Antibodies and Immunity
- Antibody Definition: A protein produced by the body in response to an antigen.
- Lymphocytes (white blood cells) produce antibodies.
- Each antigen stimulates production of a specific antibody.
- Humans can make ~1,000,000 different antibodies.
Lymphocyte Action
- Lymphocytes learn to make specific antibodies.
- Body recovers as organisms are destroyed.
- Symptoms (e.g., high temperature) occur during antibody production.
Immunity
- Memory cells: Lymphocytes retained for future attacks.
- Long-lasting protection against the same antigen.
Types of Immunity
- Natural Active:
- Individual makes own antibodies after infection.
- Long-term immunity.
- Example: Immunity to cold strains.
- Artificial Active:
- Vaccination stimulates antibody production.
- Long-term immunity.
- Example: Rubella vaccination.
- Natural Passive:
- Mother's antibodies cross placenta or in breast milk.
- Short-term immunity.
- Example: Newborn immunity to gut infections.
- Artificial Passive:
- Injection of ready-made antibodies.
- Short-term immunity.
- Example: Anti-tetanus injection.
Vaccination
- Vaccines provoke the immune system to make antibodies.

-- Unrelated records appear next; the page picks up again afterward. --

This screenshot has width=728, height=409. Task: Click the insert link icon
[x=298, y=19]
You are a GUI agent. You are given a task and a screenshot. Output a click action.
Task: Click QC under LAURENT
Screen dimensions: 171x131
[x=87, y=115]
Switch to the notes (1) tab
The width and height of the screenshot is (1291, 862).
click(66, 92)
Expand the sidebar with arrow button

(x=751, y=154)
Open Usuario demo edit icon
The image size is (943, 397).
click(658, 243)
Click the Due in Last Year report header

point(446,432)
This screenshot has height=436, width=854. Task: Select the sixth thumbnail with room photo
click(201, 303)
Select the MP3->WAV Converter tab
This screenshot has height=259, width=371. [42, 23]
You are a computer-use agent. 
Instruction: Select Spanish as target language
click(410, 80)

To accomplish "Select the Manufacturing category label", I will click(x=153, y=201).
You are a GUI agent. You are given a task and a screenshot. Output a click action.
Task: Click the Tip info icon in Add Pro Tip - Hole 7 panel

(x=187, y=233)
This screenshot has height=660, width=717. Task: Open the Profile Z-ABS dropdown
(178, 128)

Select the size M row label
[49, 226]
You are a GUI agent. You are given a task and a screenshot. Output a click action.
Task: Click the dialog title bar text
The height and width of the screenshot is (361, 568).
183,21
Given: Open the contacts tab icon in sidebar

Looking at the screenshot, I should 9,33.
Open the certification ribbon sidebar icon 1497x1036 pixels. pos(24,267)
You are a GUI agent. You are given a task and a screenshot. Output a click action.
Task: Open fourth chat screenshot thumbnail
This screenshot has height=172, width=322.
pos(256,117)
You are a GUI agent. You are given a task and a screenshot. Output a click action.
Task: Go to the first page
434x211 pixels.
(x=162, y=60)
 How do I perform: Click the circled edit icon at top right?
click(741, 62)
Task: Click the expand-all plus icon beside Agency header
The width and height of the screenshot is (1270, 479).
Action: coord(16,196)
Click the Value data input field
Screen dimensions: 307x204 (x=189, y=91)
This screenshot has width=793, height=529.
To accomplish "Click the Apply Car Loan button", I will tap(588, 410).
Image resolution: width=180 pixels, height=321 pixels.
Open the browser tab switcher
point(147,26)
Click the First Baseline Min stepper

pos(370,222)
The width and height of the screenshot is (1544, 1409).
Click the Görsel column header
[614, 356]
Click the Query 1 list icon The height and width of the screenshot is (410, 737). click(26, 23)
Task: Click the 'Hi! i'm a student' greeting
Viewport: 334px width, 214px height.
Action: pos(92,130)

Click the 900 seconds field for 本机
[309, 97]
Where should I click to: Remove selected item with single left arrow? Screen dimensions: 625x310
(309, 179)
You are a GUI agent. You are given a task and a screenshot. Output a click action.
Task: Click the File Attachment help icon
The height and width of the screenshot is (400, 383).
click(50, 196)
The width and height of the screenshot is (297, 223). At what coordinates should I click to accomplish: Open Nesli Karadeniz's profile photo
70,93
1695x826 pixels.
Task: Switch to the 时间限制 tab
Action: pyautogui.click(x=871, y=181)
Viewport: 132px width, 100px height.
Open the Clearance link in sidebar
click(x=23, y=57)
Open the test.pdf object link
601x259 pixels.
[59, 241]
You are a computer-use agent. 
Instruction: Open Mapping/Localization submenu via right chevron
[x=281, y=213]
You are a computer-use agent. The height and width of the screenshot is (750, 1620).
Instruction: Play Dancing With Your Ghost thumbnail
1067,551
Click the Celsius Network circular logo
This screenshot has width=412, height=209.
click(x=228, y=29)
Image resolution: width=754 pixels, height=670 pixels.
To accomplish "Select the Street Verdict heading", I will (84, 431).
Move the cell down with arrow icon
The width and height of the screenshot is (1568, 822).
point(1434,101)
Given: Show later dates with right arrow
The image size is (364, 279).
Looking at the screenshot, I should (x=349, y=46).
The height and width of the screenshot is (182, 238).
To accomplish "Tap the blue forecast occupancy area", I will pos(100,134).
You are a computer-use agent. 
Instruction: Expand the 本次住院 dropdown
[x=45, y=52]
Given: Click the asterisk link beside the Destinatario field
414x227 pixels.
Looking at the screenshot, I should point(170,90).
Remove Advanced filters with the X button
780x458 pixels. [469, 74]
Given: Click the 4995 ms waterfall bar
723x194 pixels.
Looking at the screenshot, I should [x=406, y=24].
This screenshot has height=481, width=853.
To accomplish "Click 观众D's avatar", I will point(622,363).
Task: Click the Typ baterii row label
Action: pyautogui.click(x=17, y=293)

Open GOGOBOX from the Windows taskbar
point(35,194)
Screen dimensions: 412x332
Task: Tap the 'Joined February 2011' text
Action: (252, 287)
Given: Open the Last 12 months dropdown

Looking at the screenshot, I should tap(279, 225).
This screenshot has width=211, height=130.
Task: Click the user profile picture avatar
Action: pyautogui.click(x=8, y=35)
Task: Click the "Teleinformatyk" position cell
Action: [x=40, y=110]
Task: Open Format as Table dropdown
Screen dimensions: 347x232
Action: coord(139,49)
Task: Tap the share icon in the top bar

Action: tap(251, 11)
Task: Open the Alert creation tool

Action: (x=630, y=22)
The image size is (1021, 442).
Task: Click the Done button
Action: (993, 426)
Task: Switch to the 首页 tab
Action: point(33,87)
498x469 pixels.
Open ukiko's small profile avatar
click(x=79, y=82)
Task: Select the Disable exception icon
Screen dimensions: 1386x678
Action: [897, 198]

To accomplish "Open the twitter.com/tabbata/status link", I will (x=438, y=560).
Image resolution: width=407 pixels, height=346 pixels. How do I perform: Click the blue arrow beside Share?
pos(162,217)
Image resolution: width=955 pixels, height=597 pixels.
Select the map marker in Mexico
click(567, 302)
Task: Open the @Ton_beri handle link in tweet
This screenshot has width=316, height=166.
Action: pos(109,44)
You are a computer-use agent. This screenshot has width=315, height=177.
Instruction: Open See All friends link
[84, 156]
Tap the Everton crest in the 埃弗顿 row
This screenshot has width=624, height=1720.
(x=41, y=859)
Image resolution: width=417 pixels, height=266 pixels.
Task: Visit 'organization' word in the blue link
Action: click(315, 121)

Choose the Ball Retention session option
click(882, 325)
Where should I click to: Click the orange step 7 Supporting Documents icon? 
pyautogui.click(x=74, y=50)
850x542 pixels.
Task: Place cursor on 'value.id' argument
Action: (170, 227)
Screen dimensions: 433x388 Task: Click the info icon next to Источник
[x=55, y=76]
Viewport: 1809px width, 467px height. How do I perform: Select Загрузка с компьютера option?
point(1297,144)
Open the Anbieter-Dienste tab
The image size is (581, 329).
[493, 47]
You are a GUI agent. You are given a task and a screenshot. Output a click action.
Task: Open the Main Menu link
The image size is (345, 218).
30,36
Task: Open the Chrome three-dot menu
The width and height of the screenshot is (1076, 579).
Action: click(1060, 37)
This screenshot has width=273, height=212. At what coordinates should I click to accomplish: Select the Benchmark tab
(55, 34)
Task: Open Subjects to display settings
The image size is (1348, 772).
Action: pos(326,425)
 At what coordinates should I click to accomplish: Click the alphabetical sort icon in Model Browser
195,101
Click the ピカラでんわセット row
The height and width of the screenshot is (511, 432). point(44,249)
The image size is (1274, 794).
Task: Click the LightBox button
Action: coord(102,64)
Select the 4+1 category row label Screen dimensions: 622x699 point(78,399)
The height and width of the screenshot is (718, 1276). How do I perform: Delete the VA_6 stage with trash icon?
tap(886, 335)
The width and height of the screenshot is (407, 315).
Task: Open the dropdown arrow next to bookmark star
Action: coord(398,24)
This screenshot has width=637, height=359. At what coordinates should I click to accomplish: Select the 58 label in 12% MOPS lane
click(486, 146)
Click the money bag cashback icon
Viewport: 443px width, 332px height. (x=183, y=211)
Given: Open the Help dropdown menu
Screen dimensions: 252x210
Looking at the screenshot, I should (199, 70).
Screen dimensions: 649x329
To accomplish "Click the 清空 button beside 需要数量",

- Reduce disease spread by protecting individuals.
Problems with the Immune Response
- Autoimmune Diseases:
- Body produces antibodies against its own cells.
- Example: Type I diabetes (destroys insulin-producing cells).
- Transplant Rejection:
- Recipient's lymphocytes recognize donor organ antigens as foreign.
- Addressed by:
- Immunosuppressant drugs.
- Tissue matching.
Monoclonal Antibodies
- Produced by hybridomas (lymphocytes + tumor cells).
- Hybridomas produce large quantities of one desirable antibody.
- Used in medicine, industry, and research.